- [Exercise directions]
All of the entries below are to be copied word for word.

Content starts

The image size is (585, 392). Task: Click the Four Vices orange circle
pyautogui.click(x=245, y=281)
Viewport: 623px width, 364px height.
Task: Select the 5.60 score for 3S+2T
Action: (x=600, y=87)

Content ends

- [Response]
The image size is (585, 392). Task: Click the Four Vices orange circle
pyautogui.click(x=245, y=281)
Viewport: 623px width, 364px height.
Task: Select the 5.60 score for 3S+2T
Action: (x=600, y=87)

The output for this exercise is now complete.